Continuous versus intermittent hormonal therapy

When used as the primary therapy for patients with stage III or stage IV prostate cancer, androgen suppression with hormonal therapy is often given continuously until there is disease progression. Another option is intermittent androgen suppression as a strategy to attain maximal tumor cytoreduction followed by a period without therapy to allow treatment-free periods. It was proposed that this strategy might provide tumor hormone responsiveness for a longer period. An animal model suggested that intermittent androgen deprivation (IAD) could prolong the duration of androgen dependence of hormone-sensitive tumors.[41] However, randomized controlled trials in humans have failed to support the hypothesis that IAD would delay the development of castration-resistant disease. If there are benefits from IAD, they appear to be in the realm of physical and sexual functioning.
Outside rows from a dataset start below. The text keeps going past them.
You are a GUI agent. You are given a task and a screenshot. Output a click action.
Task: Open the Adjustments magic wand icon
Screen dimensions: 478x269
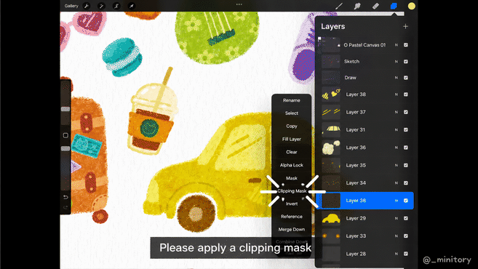[x=101, y=6]
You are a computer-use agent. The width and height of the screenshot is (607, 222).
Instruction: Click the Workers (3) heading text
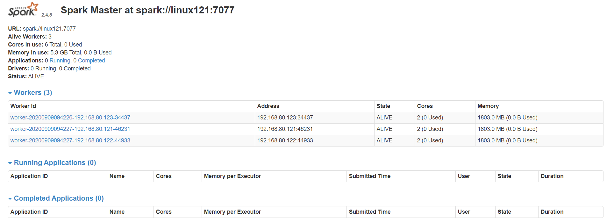33,93

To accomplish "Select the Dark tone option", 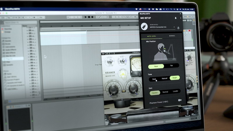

Evidence (continuous vs. intermittent hormonal therapy):

1. A systematic review of 15 randomized trials that compared continuous androgen deprivation therapy versus IAD therapy for patients with advanced or recurrent prostate cancer found no significant difference in OS, which was reported in eight of the trials (HR, 1.02; 95% CI, 0.93–1.11); prostate cancer-specific survival, reported in five of the trials (HR,1.02; 95% CI, 0.87–1.19); or PFS, reported in four of the trials (HR, 0.94; 95% CI, 0.84–1.05). The meta-analysis fulfilled prespecified criteria for noninferiority of OS (upper bound of 1.15 for the HRdeath, 1.15).[42][Level of evidence: 1iiA] However, of the 15 trials, all but one had an unclear or high risk of bias according to prespecified criteria.
   • There was minimal difference in patient-reported QOL, but most trials found better physical and sexual functioning in patients in the IAD arms.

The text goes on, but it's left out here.